WORK REQUEST
Copy the records below exactly, leaving out any pictures.

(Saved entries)
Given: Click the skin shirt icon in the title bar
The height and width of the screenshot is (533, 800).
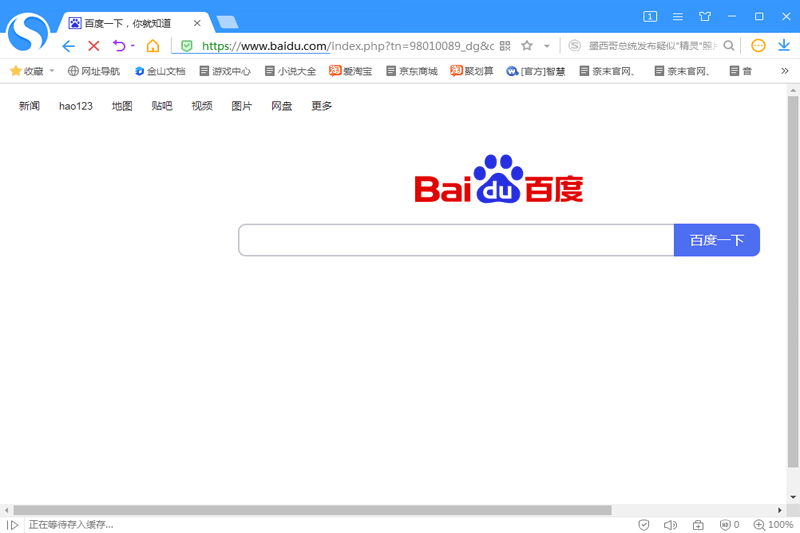Looking at the screenshot, I should (x=705, y=16).
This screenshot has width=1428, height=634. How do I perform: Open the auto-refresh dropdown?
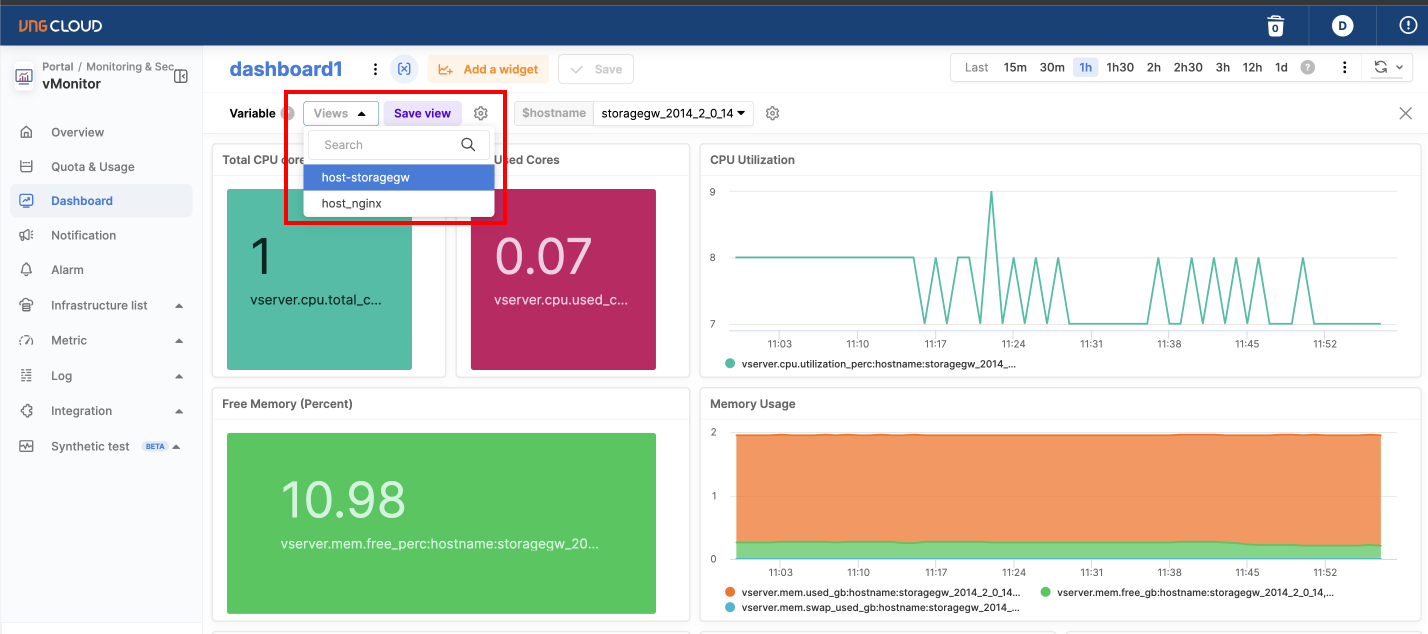1389,68
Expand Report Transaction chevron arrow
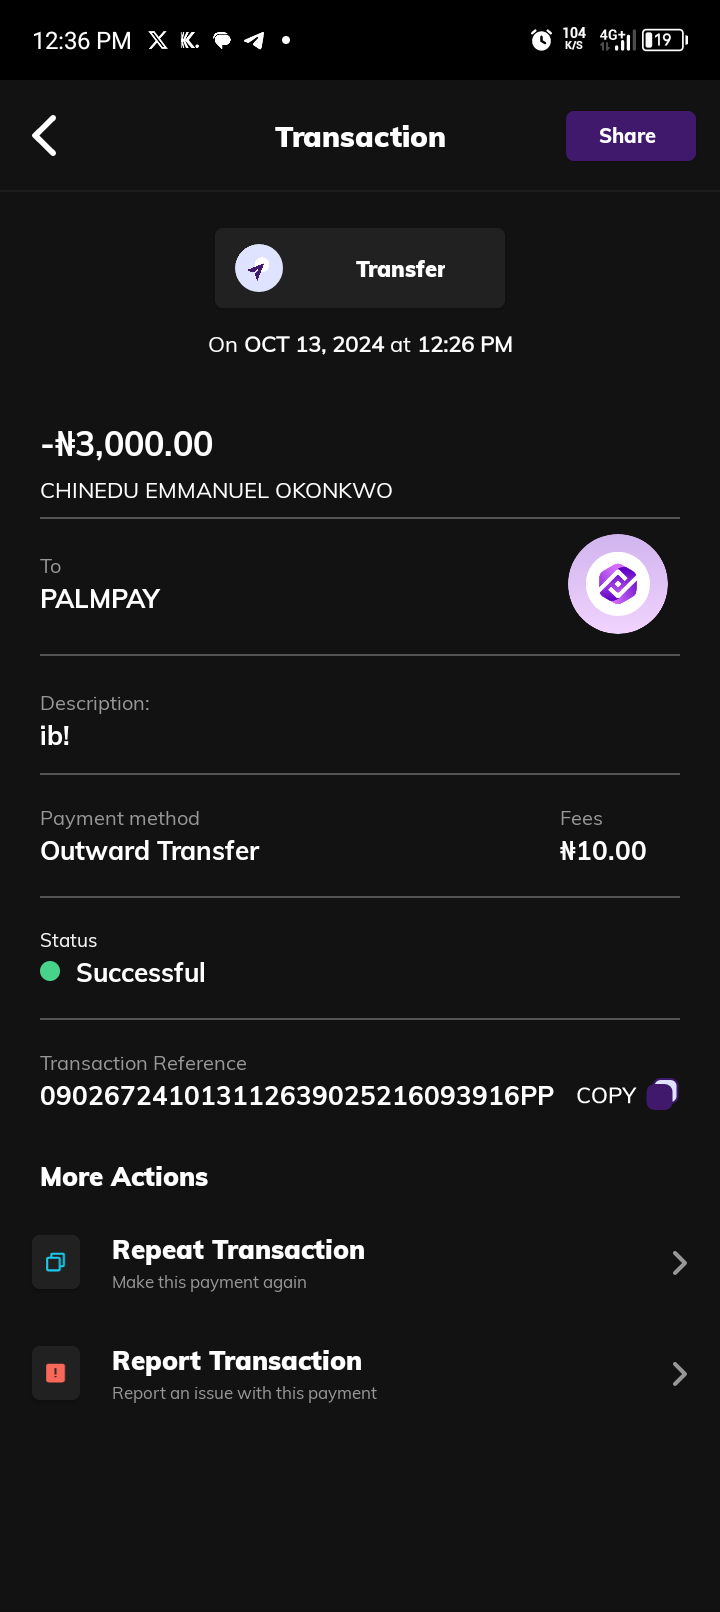 (680, 1374)
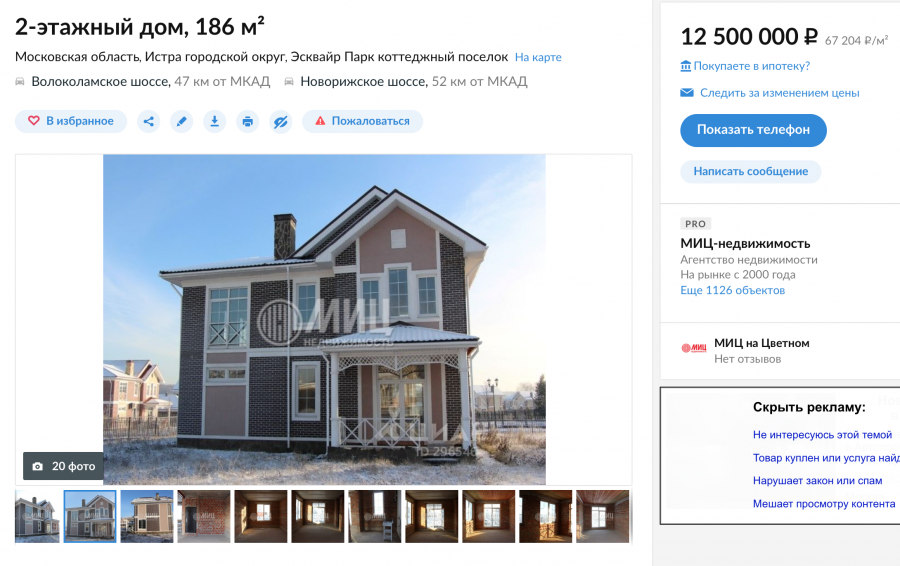900x566 pixels.
Task: Click Написать сообщение button
Action: coord(750,171)
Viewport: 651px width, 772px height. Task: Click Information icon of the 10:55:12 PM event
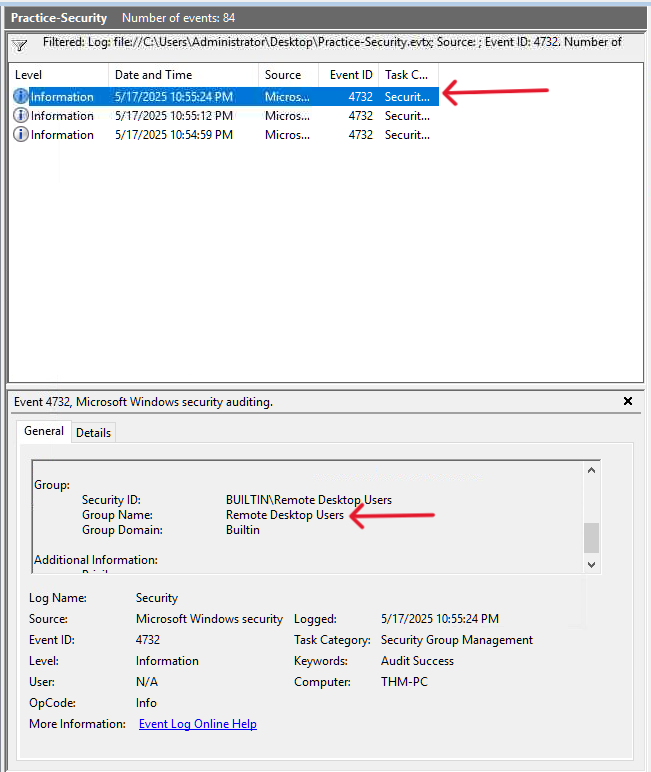click(x=21, y=116)

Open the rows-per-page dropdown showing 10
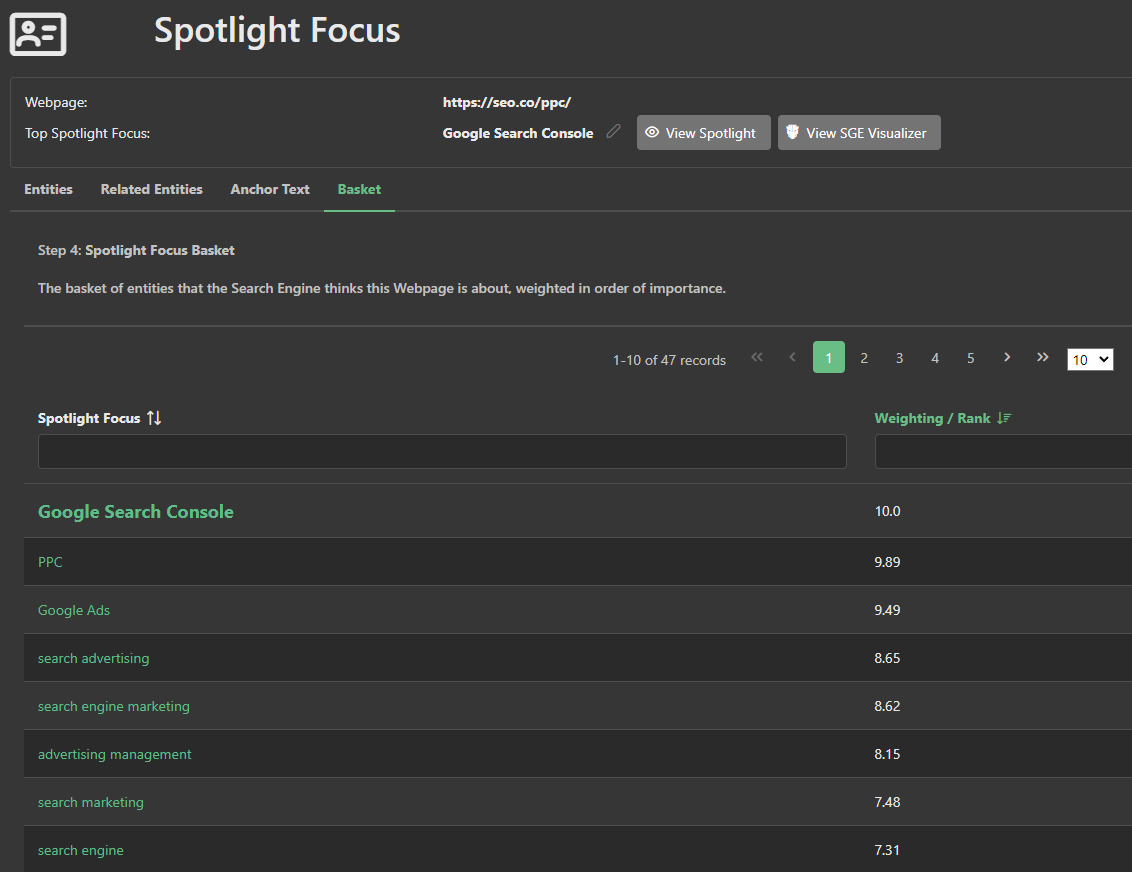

FINAL ANSWER
Given: Click the skin shirt icon in the title bar
The height and width of the screenshot is (533, 800).
Looking at the screenshot, I should (x=705, y=16).
This screenshot has width=1428, height=634. How do I perform: Open the auto-refresh dropdown?
1389,68
Expand Report Transaction chevron arrow
 (680, 1374)
900x566 pixels.
Task: Click Написать сообщение button
Action: coord(750,171)
Viewport: 651px width, 772px height. Task: Click Information icon of the 10:55:12 PM event
click(x=21, y=116)

Open the rows-per-page dropdown showing 10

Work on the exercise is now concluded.